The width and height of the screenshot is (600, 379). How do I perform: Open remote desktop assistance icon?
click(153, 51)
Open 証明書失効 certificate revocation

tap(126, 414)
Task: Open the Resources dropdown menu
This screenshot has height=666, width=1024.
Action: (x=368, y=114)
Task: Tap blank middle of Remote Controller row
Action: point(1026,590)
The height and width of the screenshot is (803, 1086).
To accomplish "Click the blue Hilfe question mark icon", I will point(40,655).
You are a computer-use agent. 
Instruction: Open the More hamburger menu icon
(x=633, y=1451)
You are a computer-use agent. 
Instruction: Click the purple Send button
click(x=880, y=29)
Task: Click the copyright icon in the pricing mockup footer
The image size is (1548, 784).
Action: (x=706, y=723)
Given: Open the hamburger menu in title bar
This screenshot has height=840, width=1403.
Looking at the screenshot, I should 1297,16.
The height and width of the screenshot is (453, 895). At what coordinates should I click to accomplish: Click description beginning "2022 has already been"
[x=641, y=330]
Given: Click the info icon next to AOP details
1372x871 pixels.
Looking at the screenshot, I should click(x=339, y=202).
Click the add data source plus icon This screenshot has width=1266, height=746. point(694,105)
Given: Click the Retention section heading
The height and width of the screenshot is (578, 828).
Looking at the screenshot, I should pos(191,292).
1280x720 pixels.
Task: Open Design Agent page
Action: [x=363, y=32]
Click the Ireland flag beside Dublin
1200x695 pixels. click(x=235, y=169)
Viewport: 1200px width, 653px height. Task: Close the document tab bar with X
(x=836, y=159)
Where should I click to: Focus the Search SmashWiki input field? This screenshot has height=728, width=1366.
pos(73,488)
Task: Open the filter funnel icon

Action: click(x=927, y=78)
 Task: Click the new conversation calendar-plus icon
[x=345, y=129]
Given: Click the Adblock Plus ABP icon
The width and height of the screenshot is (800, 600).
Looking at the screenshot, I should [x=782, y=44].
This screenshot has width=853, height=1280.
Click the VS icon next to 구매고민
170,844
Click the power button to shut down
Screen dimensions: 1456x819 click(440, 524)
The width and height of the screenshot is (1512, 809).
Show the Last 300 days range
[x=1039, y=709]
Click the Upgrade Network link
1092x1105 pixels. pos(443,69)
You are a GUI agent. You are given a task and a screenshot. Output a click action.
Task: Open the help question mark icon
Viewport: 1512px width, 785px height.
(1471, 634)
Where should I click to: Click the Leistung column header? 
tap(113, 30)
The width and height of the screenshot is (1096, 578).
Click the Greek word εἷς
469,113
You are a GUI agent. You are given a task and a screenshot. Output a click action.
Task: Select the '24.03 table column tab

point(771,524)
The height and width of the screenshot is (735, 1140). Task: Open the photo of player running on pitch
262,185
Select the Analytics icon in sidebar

═══

• **TASK GOAL**
Reproduce, character for character, every line above from the very first one down to the line containing "pos(73,488)", including both of those lines.

• **COMPLETED EXERCISE**
The width and height of the screenshot is (600, 379). How do I perform: Open remote desktop assistance icon?
click(153, 51)
Open 証明書失効 certificate revocation

tap(126, 414)
Task: Open the Resources dropdown menu
This screenshot has height=666, width=1024.
Action: (x=368, y=114)
Task: Tap blank middle of Remote Controller row
Action: point(1026,590)
The height and width of the screenshot is (803, 1086).
To accomplish "Click the blue Hilfe question mark icon", I will point(40,655).
You are a computer-use agent. 
Instruction: Open the More hamburger menu icon
(x=633, y=1451)
You are a computer-use agent. 
Instruction: Click the purple Send button
click(x=880, y=29)
Task: Click the copyright icon in the pricing mockup footer
The image size is (1548, 784).
Action: (x=706, y=723)
Given: Open the hamburger menu in title bar
This screenshot has height=840, width=1403.
Looking at the screenshot, I should 1297,16.
The height and width of the screenshot is (453, 895). At what coordinates should I click to accomplish: Click description beginning "2022 has already been"
[x=641, y=330]
Given: Click the info icon next to AOP details
1372x871 pixels.
Looking at the screenshot, I should click(x=339, y=202).
Click the add data source plus icon This screenshot has width=1266, height=746. point(694,105)
Given: Click the Retention section heading
The height and width of the screenshot is (578, 828).
Looking at the screenshot, I should pos(191,292).
1280x720 pixels.
Task: Open Design Agent page
Action: [x=363, y=32]
Click the Ireland flag beside Dublin
1200x695 pixels. click(x=235, y=169)
Viewport: 1200px width, 653px height. Task: Close the document tab bar with X
(x=836, y=159)
Where should I click to: Focus the Search SmashWiki input field? This screenshot has height=728, width=1366.
pos(73,488)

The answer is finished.